3 key career questions answered by experts
My degree classification is lower than I anticipated – how will this affect my job prospects and how can I ensure that it doesn’t hinder my chances of finding a job?
I can speak from experience on this one as I missed a 2:1 and got a 2:2 which, although disappointing at the time, only served to spur me on to prove myself – and set up my own business. Some people may not have this reaction but is vital to remain positive, even in a tough job market, you have to have faith that the job for you is out there and you may have to take a few twists and turns to get there but your persistence will pay off. If, however, you had applied for a job requiring a 2:1 before your results and received a conditional offer you may get lucky and the employer may take you on regardless – I have heard of these cases – but for some it could rule you out full stop.
Whilst 78 per cent of larger graduate scheme recruiters (source: AGR) will stipulate a 2:1 as minimum entry that leaves 22 per cent that do not. Add in the thousands upon thousands of other recruiters that silently recruit graduates every day and your chances are increasing. This ‘hidden’ job market is untapped by graduates and many of these employers have close ties with specialist recruitment consultancies to source graduates, so think about registering with one – it’s free.
In addition to your strategy tell as many people as you know that you are looking for a job as you may be surprised to get a call from a friend of a friend with an interesting offer. Job boards could help but are popular now so choose carefully to avoid the amount of spam you might get. The key is not to take the first job due to pressures to pay off your loan, instead take a broader view of the job market, target your applications and feel free to experiment with different jobs until you find the right one for you.
Dan Hawes, marketing manager, the Graduate Recruitment Bureau
I’m in my final year at university and starting to apply for various graduate schemes but aware that the competition for these schemes is fierce. How can I make myself stand out from the thousands of other applicants?
New research has found that the average number of applicants per job has gone from 15 to 20 so it is crucial to set yourself apart from the rest. Last year alone, we received 25,000 CVs and applications for our graduate programme and I cannot stress how important it is to spell check your CV and covering letter and to ensure that your writing is grammatically correct.
If you have used cut and paste, make sure that you’ve sent your application to the right person and the right company! Many of these CVs say: “a confident and hardworking graduate with excellent communication skills, able to work alone or in a team” – they all sound the same and you are all so different, so make it individual to you. It is imperative to only apply for jobs and graduate schemes that you have relevant qualifications for.
Madeleine Field, recruitment manager, FDM Group
I’m a graduate who has applied for a number of jobs and been to a handful of interviews but frustratingly been unsuccessful due to a lack of experience – how can I gain experience without securing a job first?
You could contact relevant businesses and organisations to enquire into work shadowing opportunities. Also The Year in Industry website advertises placements in engineering, science, IT, business, marketing, finance and logistics. Internship programmes are another great way of gaining work experience, and making links with employers. There are a number of organisations that advertise internships. For example, the Graduate Talent Pool is a government website advertising internships for graduates. It is also worth looking at volunteering opportunities.

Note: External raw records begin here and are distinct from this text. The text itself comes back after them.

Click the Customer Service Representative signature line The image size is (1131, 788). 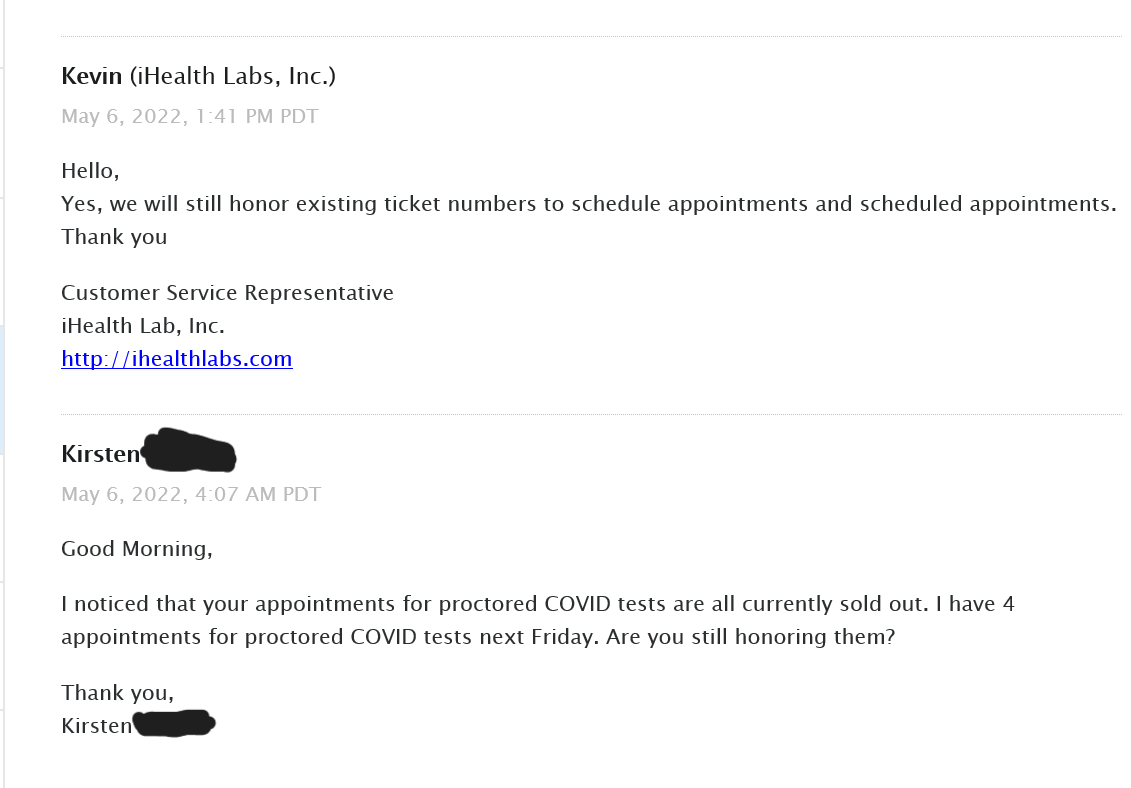pos(227,293)
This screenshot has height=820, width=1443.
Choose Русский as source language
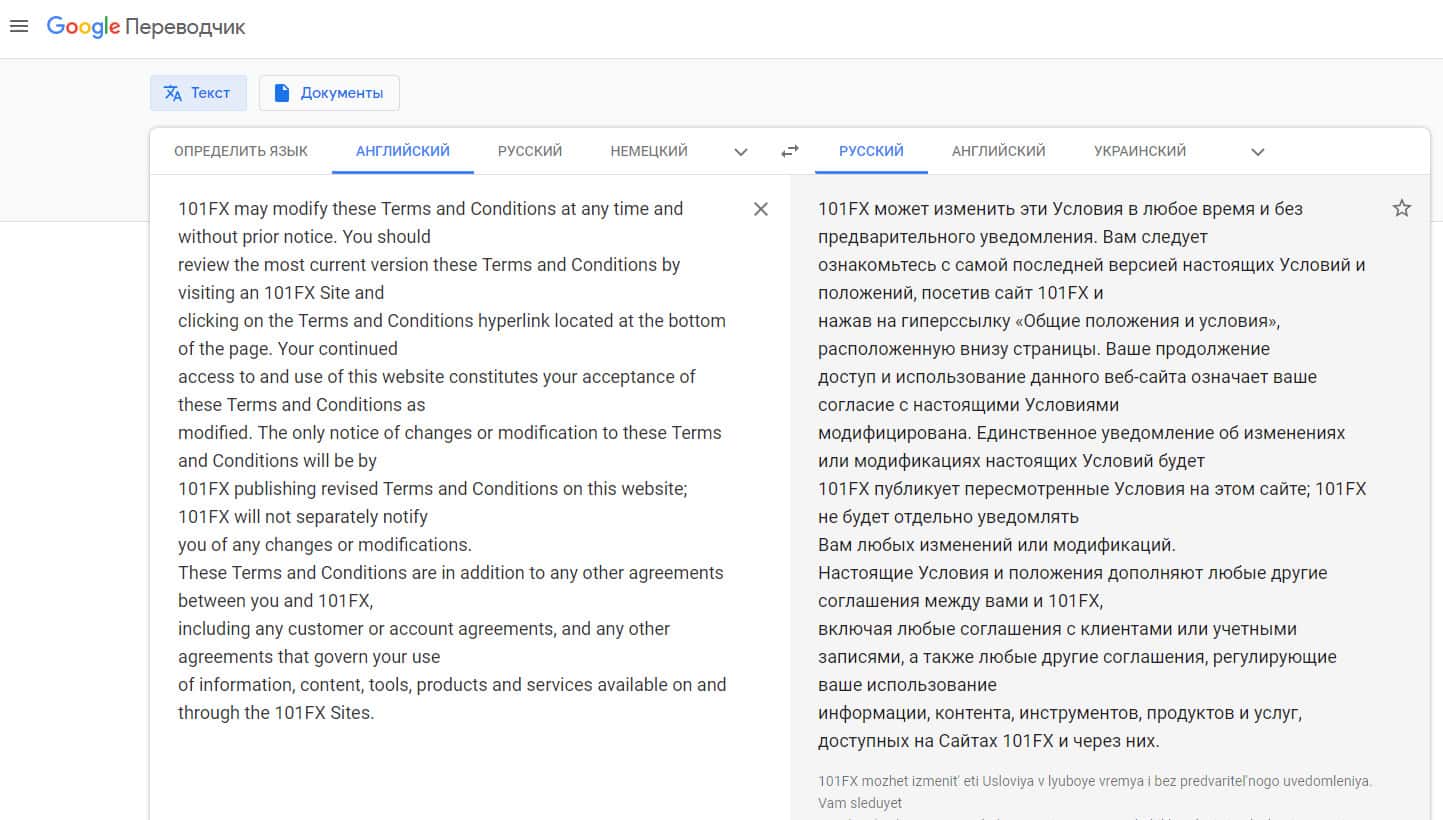530,151
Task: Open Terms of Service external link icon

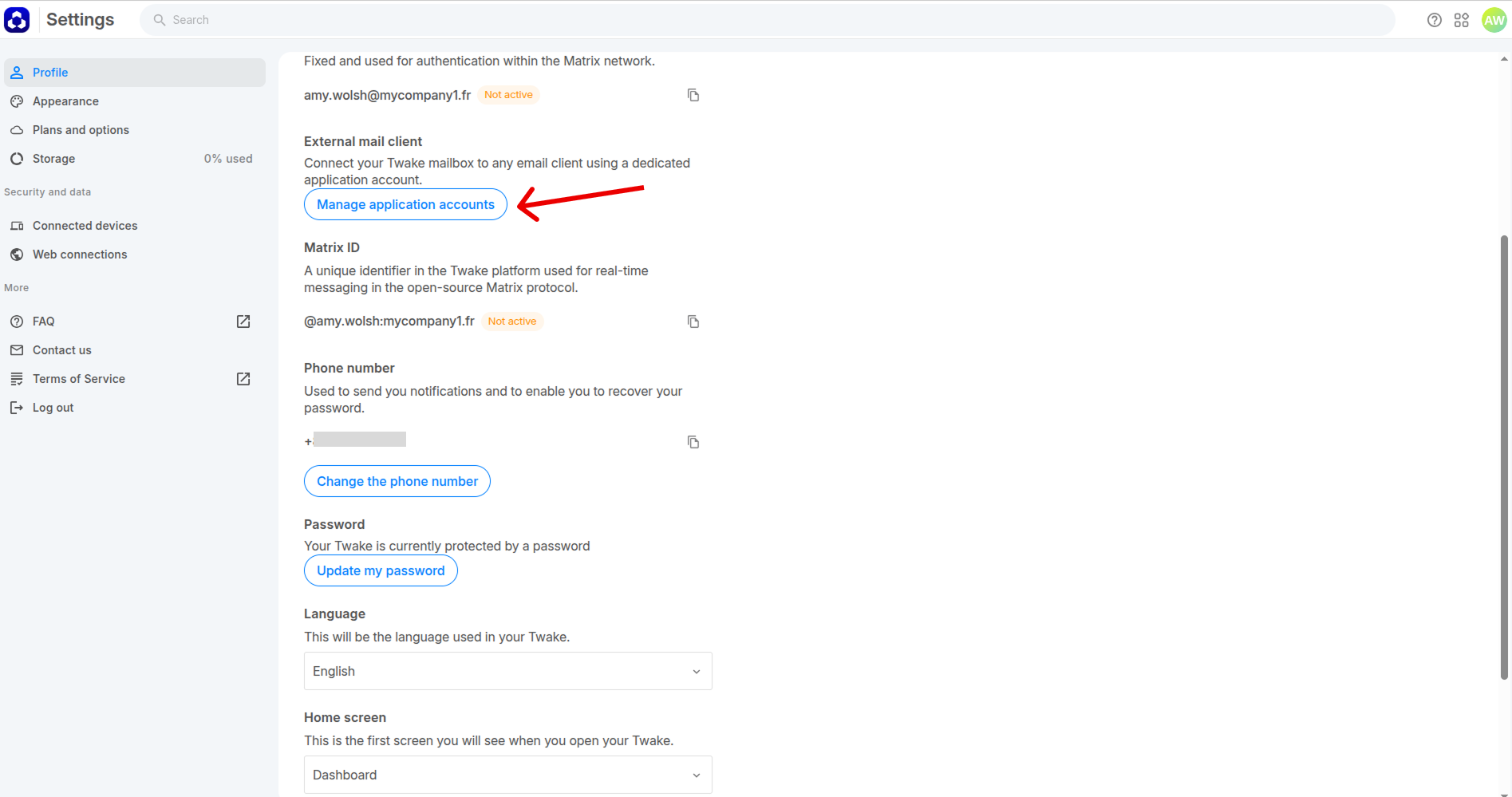Action: (x=243, y=379)
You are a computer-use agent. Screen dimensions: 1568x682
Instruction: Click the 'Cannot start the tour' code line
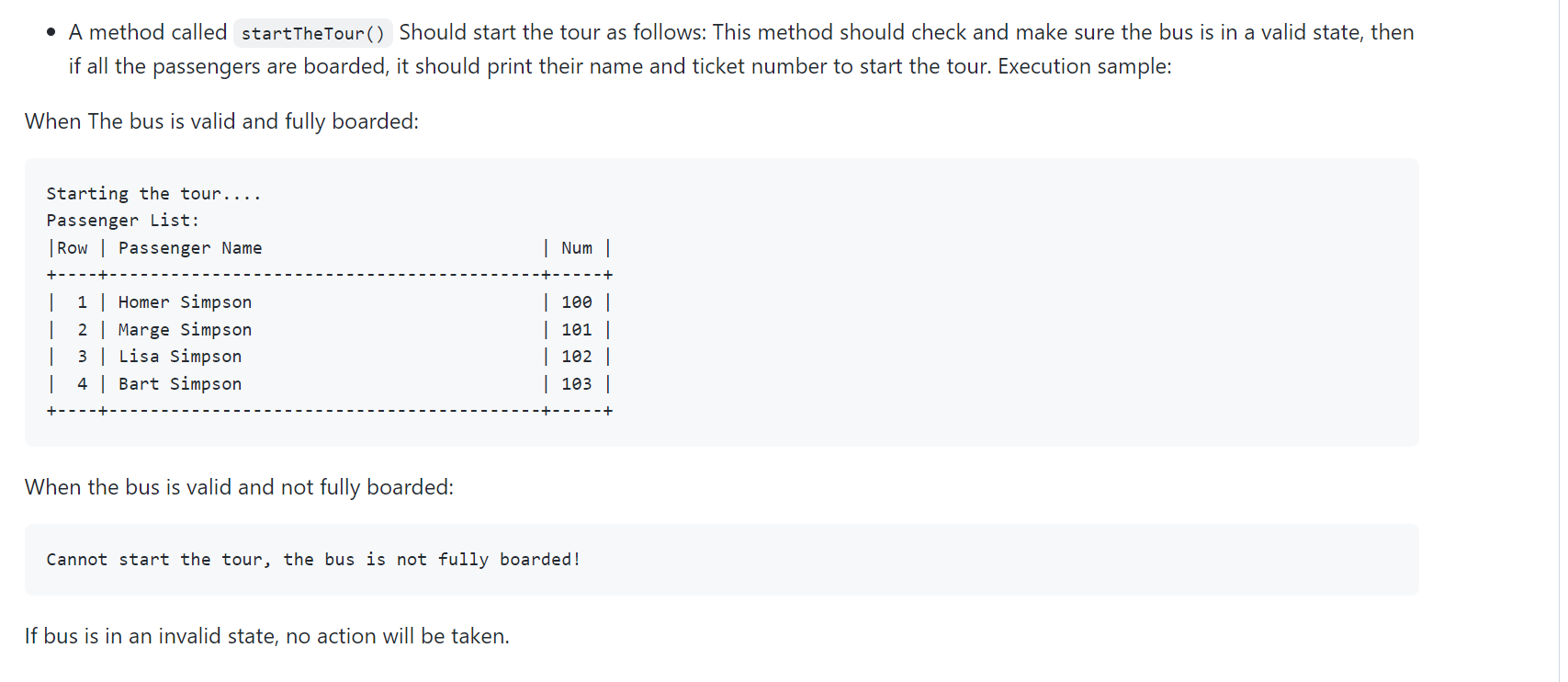312,560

You can go about organising this by contacting your local voluntary council. Another option would be to consider opportunities abroad. There are a number of organisations advertising both paid and unpaid opportunities abroad, such as the Year Out Group, which includes 35 of the leading gap year organisations. The British Council runs an English Language Assistant programme allowing graduates to work abroad and improve their language skills.
You could also consider approaching recruitment agencies, to look for temporary work. Furthermore, postgraduate courses can be a great way of gaining knowledge, skills, and experience in a vocational area. As a recent graduate you are entitled to access your nearest university careers service. They will be able to advise you of opportunities relevant to your career goals and help you devise a career plan.